Something to discuss…
Speaking of Jesus, let’s look at some of the servant songs of Isaiah, which point us to the better king that is to come. We have already seen that it is futile for us to put our hope and trust in the rulers of this world, but who can we put our trust in? Who should we be looking to that can care for our needs and who will not abandon us when his own comfort is on the line?
In Isaiah 42:1-9 we see the first Servant Song and it paints us a picture of a leader who will come from God to bring justice to all the nations. This servant will have the Spirit of God upon Him and he will be a humble leader who cares for the weak and bruised people of the world. He will never tire until He has established justice in the earth and the people will wait for (long for) his law to reach their shores.
God is telling us in these songs to put our trust in the One that is to come. He wants us to put our hope and trust in the Servant Whom He will send to bring peace and justice into the world. This is a song of hope and it is a song, ultimately, about Jesus.
Take some time to read over Isaiah 42:1-9 this week and discuss how God’s servant Jesus is different than the political leaders in our world today. Discuss how God’s plan for establishing peace and justice is not just for one nation but for all.
But understand that there are more servant songs than this one. The servant of the Lord first appears in Isaiah 42:1-9, but he reappears, in 49:1-13, 50:4-9, and 52:13-53:12. He comes as a servant sent by God to redeem God’s people from the ruin of sin. He will come to save the nations and according to Isaiah 53, He will do it by laying down his own life to make them free. Take some time to read through these Servant Songs understanding that they all point out the beauty and glory and unparalleled love of Jesus. After you’ve read them be sure to discuss them with a friend, family member or your community group.
Something to pray about…
In Psalm 53 we read the 4th Servant Song and in this song we get a play by play prediction about what Jesus will endure on the cross in the future. It is a beautiful prophecy, which came to pass more than 400 years after it was made and with stunning accuracy. From Isaiah 52:13-53:12 we see one line after another describing our Lord to us but the main theme of this entire song can be found in verse 6.
Isa 53:6 All we like sheep have gone astray; we have turned every one to his own way; and the Lord has laid in him the iniquity of us all.

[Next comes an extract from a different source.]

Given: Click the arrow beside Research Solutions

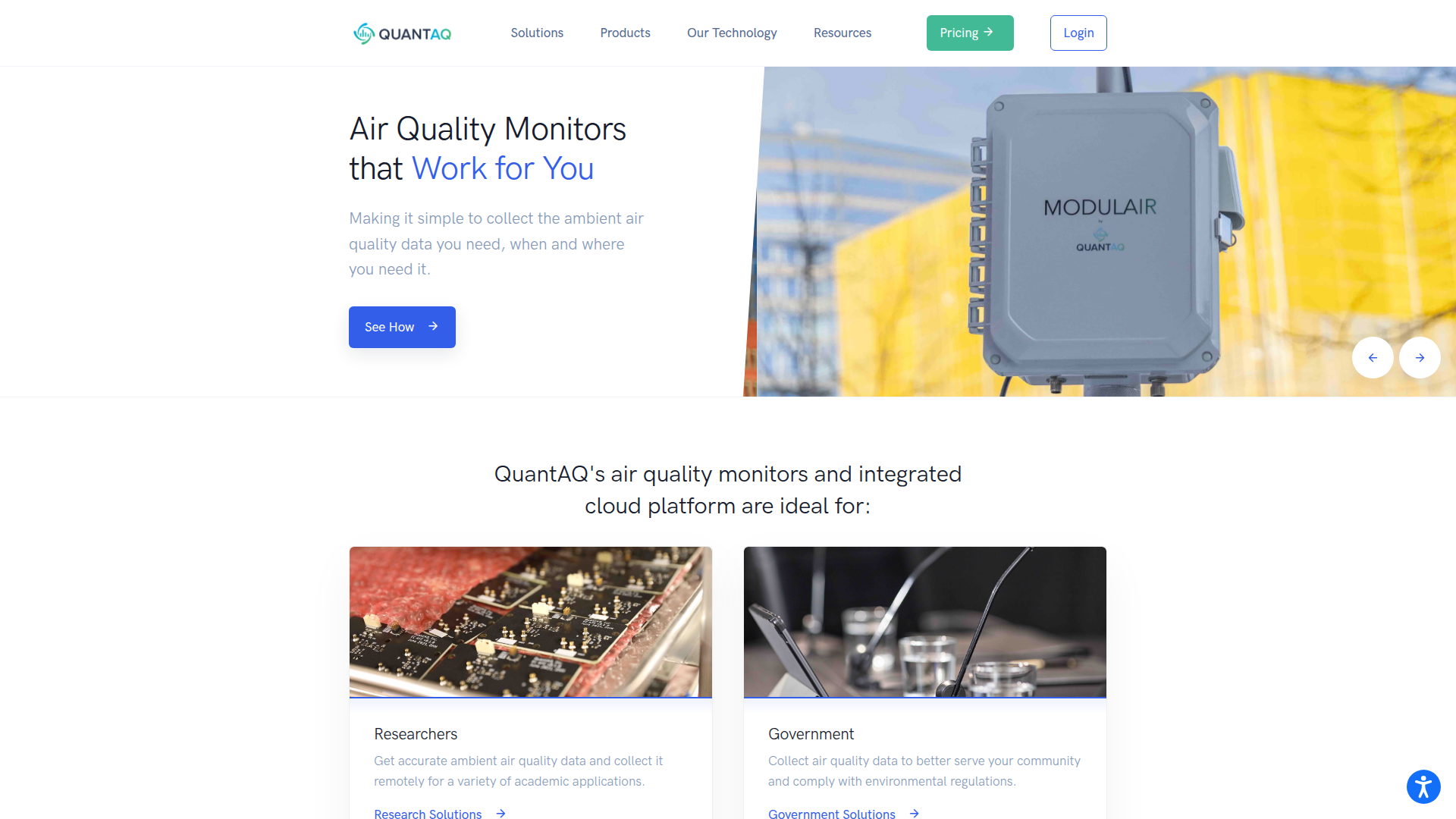Looking at the screenshot, I should pyautogui.click(x=500, y=813).
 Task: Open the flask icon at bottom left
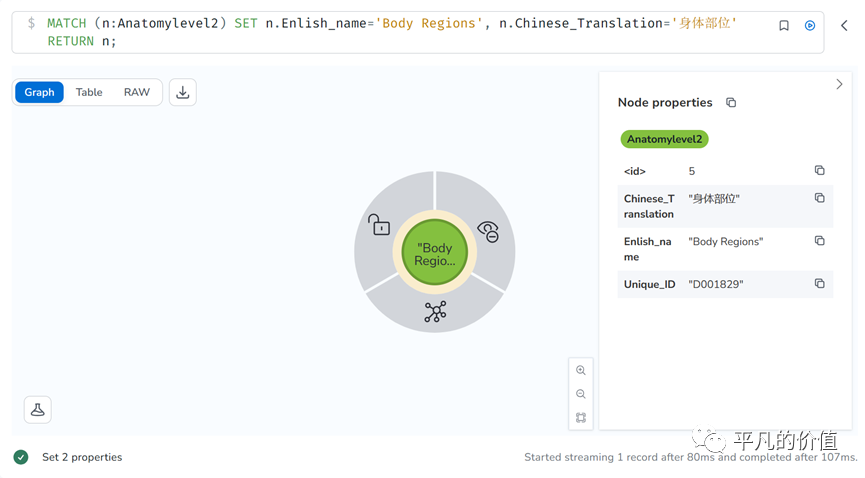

We have run headlong into rebellion against God. Every one of us has turned our back from God and chosen to go our own way in this world. But the suffering servant hasn’t given up on us. He bears a burden, our burden and God the Father placed it upon His shoulders.
This is the gospel, the good news of salvation telling us that our freedom from sin, death and judgment is to be found in Christ alone. He bore our sin. He bore our iniquity. He suffered in our place to bring us wayward sheep back into the fold.
Take some time to pray through this Servant Song and give thanks to God for making a way for us to be saved. Pray and give thanks to Jesus for enduring the horror of Calvary so that we could enjoy the freedom of forgiveness. Pray that we wouldn’t take the gospel for granted but that we would freely share the good news with others.